Beeline to Belarus online

By bne IntelliNews January 15, 2015

Ben Aris in Moscow -

 

Frustrated with limited choice and backward stores, the increasingly tech-savvy Belarusians are doing more of their shopping online. But with $3bn of hard currency flowing over the border as a result, the cash-strapped government in Minsk is unhappy with its citizens’ new shopping habits.

As with everywhere in Eastern Europe, the Chinese e-commerce giant Alibaba Group has been stealing a match on other online retailers. It reports that Belarus now ranks as its fifth largest overseas market, outspending even the US and Canada on "Single's Day" – a Chinese anti-Valentine's day that celebrates single people on November 11 and is one of the biggest shopping days in the world. This year Alibaba made $9.3bn in sales on Single's Day, with Russia spending the most of all its overseas customers.

Internet usage is growing fast in Belarus. The state has set up a highly successful technology park and the republic is earning good money from home-grown companies writing software for overseas clients. According to research by the Analytic Centre of the Presidential Administration, as of autumn 2014, 62% of Belarusians used the internet, and around 50% of them were mobile internet users. With the volume of online sales rising fast, last June the online payment provider PayPal established operations in Belarus to make online shopping even easier.

A tale of two rubles

The Russian ruble crash has been a boon for Belarusians, who have rushed to buy electronics, consumer durables and cars with their Belarusian rubles after the Russian currency’s value collapsed at the end of 2014. And importing their purchases back home has become even easier after the last of the border restrictions were removed on January 1 as the Eurasian Economic Union came into being.

Foreign holidays have been in particular demand, as the falling value of the Russian ruble has forced Russians en masse to cancel their now increasingly costly foreign trips; Russian tourist agencies have slashed prices in response, and for Belarusians tickets to exotic locations have suddenly become much more affordable and they were snapping them up in December.
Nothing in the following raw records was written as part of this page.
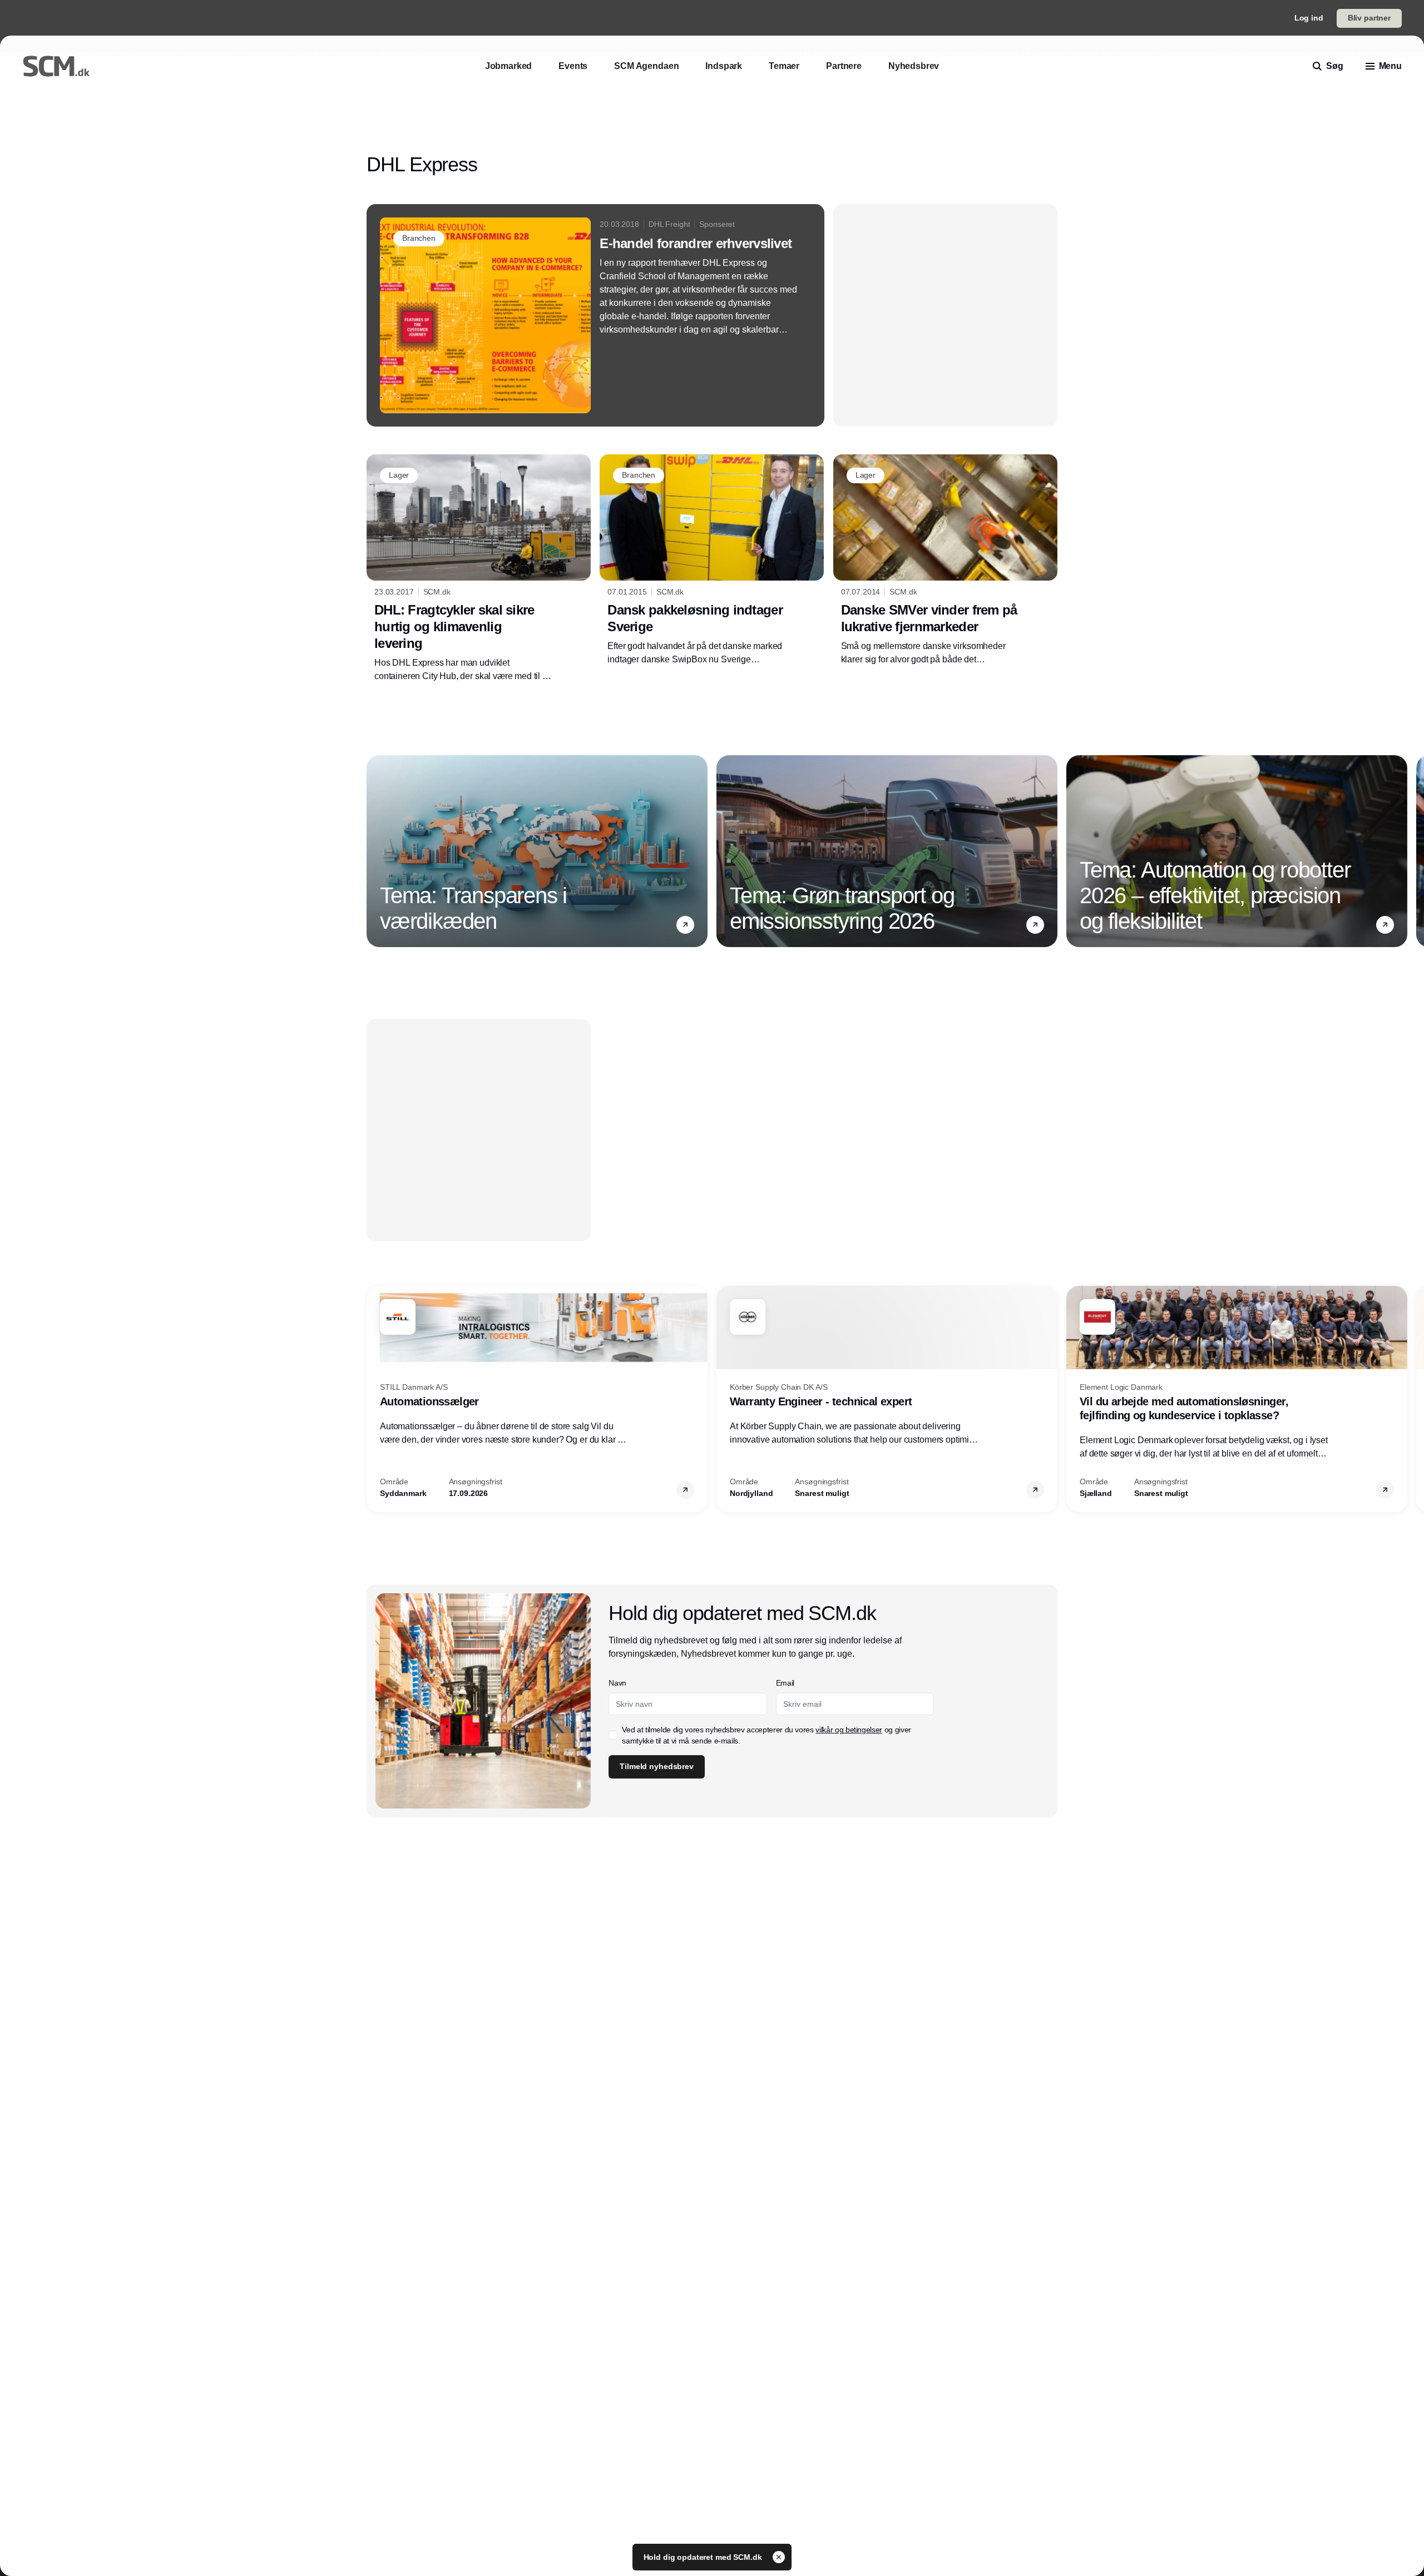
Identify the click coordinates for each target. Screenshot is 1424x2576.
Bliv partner (1369, 17)
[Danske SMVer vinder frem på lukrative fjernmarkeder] (945, 560)
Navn (617, 1682)
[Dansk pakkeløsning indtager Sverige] (712, 560)
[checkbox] (613, 1735)
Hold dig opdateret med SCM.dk (704, 2557)
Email (785, 1682)
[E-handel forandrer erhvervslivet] (595, 315)
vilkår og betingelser (848, 1729)
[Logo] (56, 66)
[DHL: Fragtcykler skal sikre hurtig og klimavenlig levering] (479, 568)
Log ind (1308, 17)
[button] (685, 924)
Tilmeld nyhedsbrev (656, 1766)
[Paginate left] (375, 851)
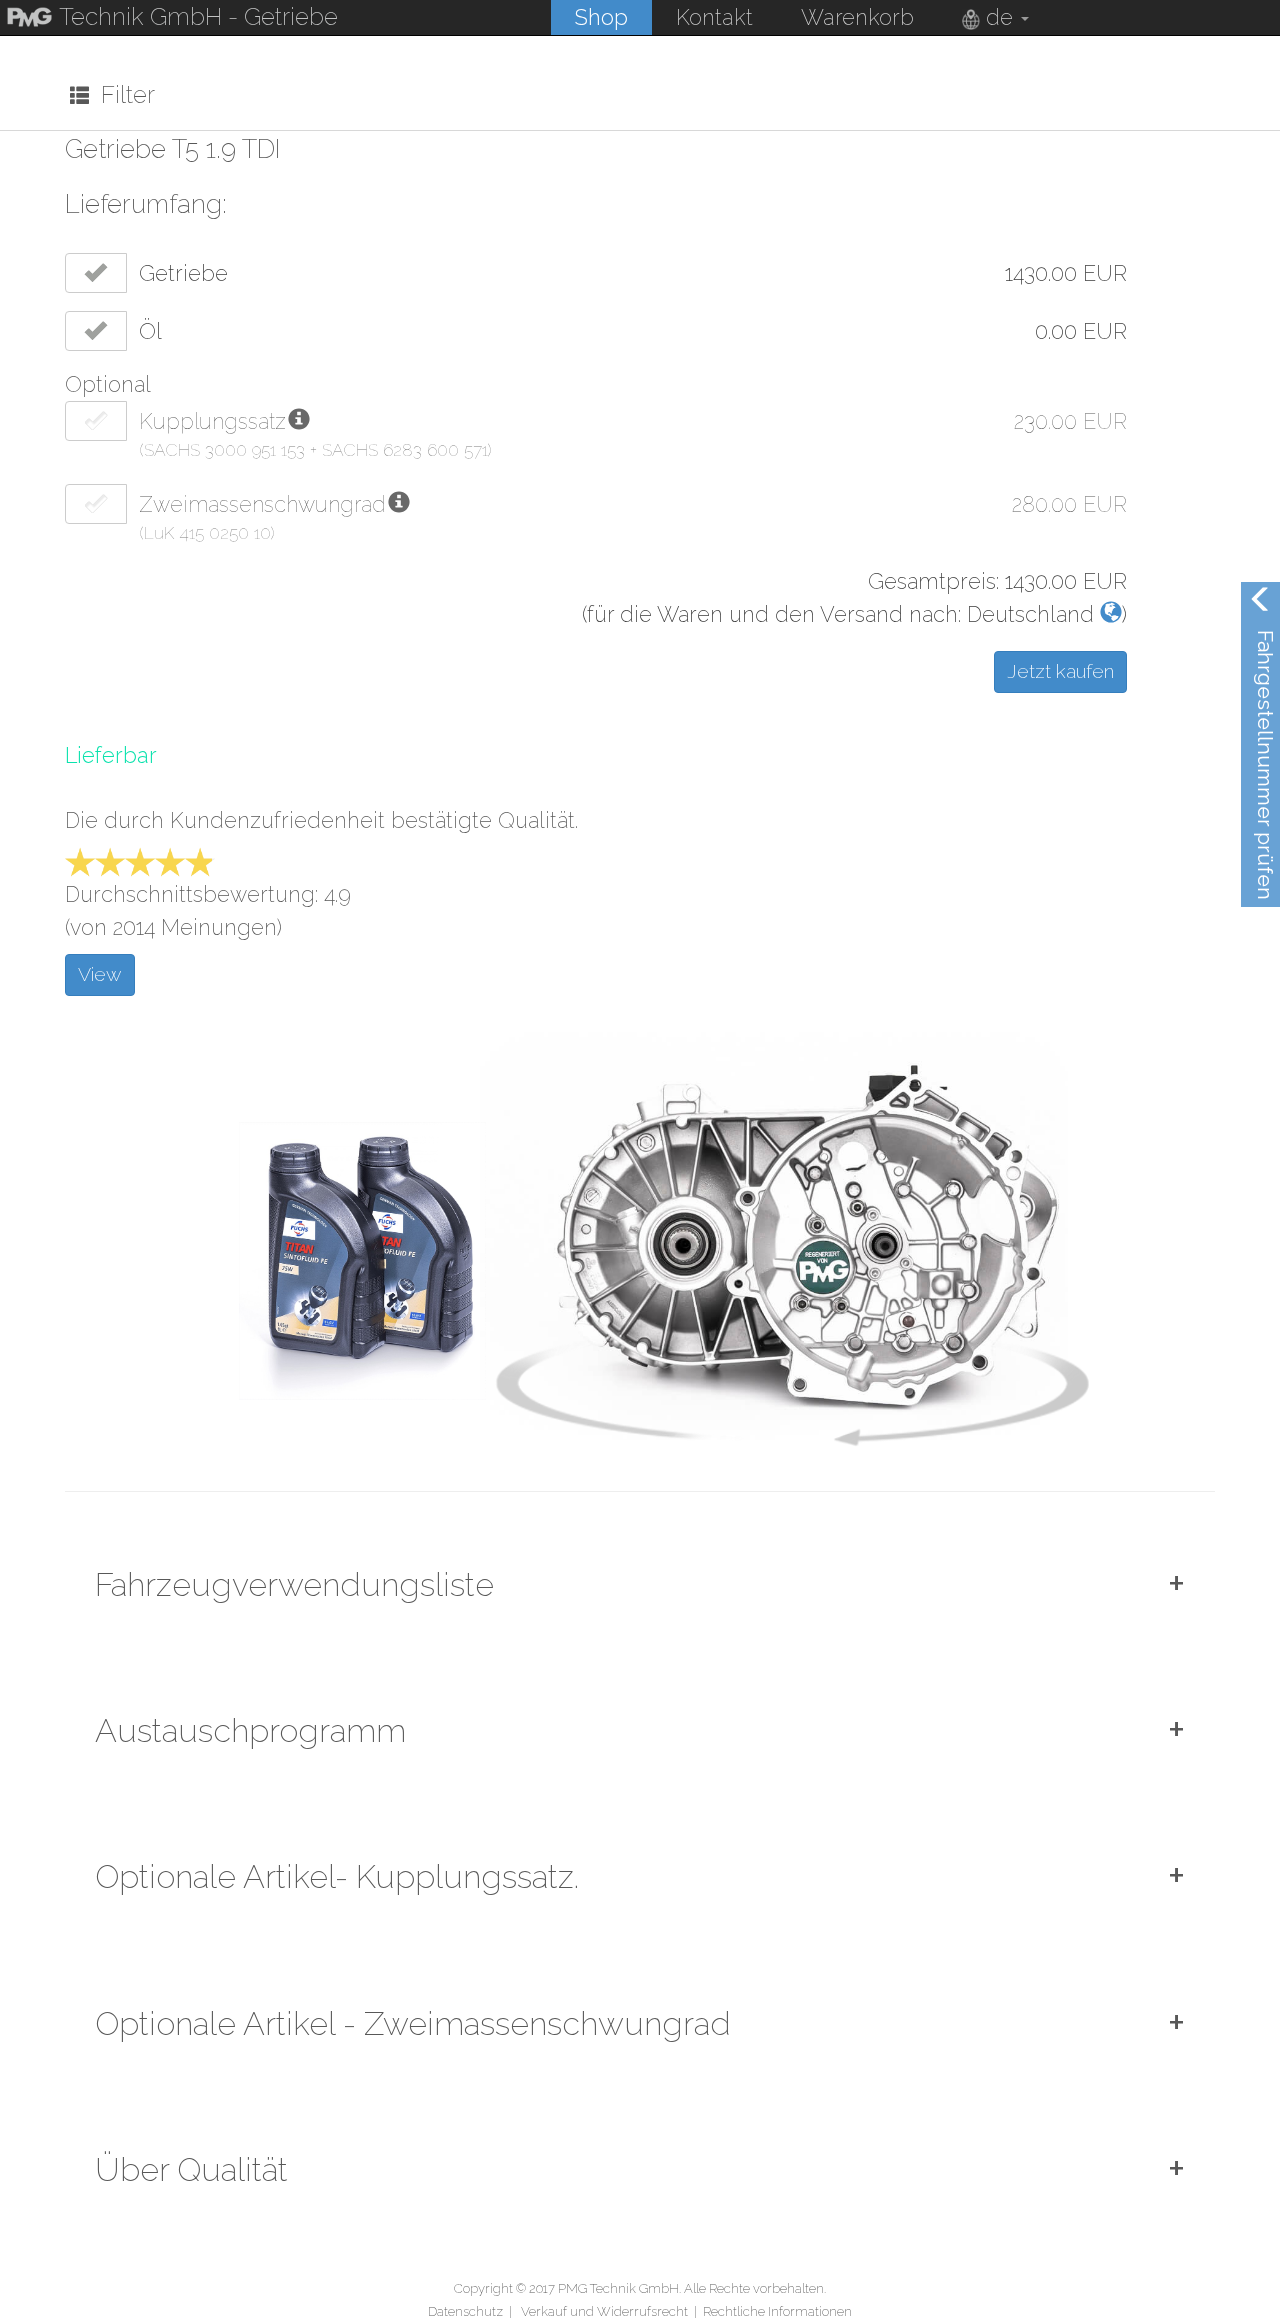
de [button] (999, 17)
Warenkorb (857, 17)
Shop (601, 17)
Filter (122, 94)
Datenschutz (465, 2311)
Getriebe (183, 273)
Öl (150, 331)
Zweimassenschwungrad (262, 504)
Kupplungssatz (212, 421)
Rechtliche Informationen (777, 2311)
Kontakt (714, 17)
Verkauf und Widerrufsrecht (604, 2311)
But it’s still early days for e-commerce in this still-isolated ex-Soviet state, with just one in five Belarusians shopping online and one in 20 shopping overseas, according to a study by MASMI, a British market research company.

And with only around $5bn in foreign currency reserves at hand, the Belarusian government is not happy with its citizens spending such amounts of hard currency overseas; in September, President Alexander Lukashenko threatened to introduce a special tax to curb such shopping habits. "[The West] criticises us for being a poor country, but our people send $3bn abroad annually and import goods which we also produce ourselves,” the president said. “So I have already ordered a decree – if you go abroad, you pay a $100 fee and then you are welcome to buy things. [This way] people would go to our shops and buy our refrigerators instead of carrying them from abroad."